**EXERCISE:** Pick out every line in the entries that contains the word "Viewport" and copy each one. Case matters.

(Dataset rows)
<<<<

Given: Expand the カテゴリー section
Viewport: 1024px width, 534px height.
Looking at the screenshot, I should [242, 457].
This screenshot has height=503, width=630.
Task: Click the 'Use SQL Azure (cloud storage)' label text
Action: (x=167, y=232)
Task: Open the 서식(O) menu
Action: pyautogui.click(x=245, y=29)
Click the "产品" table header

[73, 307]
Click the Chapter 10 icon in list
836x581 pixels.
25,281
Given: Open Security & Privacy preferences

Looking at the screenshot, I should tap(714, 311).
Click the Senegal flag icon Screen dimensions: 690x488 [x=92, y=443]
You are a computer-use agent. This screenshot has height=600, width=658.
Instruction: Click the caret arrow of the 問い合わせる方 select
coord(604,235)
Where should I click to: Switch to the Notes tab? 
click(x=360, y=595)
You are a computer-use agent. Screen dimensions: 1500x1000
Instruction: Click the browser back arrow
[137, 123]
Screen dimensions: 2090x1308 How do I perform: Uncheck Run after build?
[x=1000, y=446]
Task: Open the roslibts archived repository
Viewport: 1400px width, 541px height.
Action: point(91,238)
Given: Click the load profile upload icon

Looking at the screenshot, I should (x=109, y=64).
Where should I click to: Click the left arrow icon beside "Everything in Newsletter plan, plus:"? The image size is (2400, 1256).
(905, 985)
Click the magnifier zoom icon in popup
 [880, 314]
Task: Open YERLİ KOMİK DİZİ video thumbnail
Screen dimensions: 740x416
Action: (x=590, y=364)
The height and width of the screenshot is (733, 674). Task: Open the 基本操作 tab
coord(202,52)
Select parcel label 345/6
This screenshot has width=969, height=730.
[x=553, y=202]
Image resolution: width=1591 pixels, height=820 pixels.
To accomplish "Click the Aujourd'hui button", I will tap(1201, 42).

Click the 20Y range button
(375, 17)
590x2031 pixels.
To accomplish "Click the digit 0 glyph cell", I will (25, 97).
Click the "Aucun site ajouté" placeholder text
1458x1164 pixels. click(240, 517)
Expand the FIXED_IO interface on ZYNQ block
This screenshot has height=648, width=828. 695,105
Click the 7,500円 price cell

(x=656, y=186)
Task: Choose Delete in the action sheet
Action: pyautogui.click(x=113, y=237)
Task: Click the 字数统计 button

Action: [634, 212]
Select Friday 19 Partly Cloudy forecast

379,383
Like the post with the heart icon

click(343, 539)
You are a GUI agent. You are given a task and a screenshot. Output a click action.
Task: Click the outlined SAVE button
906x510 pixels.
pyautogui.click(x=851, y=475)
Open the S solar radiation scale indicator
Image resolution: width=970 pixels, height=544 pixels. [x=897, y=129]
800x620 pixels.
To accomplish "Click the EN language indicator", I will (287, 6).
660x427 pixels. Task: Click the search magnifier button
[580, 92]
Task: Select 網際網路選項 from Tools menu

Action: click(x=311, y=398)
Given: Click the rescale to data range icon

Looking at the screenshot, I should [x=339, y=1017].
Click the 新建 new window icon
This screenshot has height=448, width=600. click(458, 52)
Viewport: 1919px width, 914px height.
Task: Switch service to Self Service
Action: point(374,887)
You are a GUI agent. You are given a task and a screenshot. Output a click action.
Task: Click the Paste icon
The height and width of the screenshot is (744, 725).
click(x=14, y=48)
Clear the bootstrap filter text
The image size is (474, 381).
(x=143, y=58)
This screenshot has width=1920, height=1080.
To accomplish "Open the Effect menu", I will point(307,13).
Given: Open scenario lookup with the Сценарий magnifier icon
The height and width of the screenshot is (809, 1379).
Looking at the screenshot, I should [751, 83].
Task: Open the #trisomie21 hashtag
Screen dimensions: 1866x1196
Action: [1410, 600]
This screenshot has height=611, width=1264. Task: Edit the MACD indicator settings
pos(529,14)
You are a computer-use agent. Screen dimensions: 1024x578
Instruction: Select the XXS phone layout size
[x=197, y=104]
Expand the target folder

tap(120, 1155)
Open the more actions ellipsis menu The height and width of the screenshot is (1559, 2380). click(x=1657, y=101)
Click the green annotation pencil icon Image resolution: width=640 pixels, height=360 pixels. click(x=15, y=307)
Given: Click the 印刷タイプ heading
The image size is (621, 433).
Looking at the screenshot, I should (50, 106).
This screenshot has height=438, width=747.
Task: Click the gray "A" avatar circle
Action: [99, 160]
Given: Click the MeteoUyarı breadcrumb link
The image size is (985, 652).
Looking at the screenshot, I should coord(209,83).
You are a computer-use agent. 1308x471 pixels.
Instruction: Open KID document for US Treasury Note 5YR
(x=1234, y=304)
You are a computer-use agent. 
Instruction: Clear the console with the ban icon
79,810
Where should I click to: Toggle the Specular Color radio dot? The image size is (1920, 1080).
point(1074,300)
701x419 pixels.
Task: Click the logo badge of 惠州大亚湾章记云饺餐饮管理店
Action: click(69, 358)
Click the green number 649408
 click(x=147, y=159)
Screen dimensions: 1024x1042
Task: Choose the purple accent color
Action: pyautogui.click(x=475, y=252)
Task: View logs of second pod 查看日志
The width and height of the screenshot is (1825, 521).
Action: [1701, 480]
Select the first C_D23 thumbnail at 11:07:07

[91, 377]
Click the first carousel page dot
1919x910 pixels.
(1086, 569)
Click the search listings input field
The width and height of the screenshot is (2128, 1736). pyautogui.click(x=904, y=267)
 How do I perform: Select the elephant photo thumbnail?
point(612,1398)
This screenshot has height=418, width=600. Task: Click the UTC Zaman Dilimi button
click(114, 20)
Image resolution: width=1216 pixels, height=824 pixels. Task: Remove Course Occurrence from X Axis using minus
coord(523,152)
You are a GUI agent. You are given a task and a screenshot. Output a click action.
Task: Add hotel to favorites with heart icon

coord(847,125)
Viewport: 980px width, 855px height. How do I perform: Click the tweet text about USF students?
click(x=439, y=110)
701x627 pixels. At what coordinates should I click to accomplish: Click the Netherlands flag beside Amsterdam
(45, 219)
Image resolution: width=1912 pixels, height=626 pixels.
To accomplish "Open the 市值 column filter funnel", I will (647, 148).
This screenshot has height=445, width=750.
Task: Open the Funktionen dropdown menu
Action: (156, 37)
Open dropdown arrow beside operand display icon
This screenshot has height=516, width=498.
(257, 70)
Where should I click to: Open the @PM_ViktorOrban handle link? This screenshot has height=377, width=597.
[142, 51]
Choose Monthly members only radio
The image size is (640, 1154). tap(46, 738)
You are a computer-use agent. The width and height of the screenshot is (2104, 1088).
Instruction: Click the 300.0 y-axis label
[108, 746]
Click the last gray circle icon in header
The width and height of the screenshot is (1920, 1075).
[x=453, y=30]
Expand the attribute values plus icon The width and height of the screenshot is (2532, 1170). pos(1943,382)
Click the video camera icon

>>>>

**SOLVED PROBLEM:**
Viewport: 1024px width, 534px height.
Viewport: 1400px width, 541px height.
Viewport: 1919px width, 914px height.
Viewport: 980px width, 855px height. How do I perform: Click the tweet text about USF students?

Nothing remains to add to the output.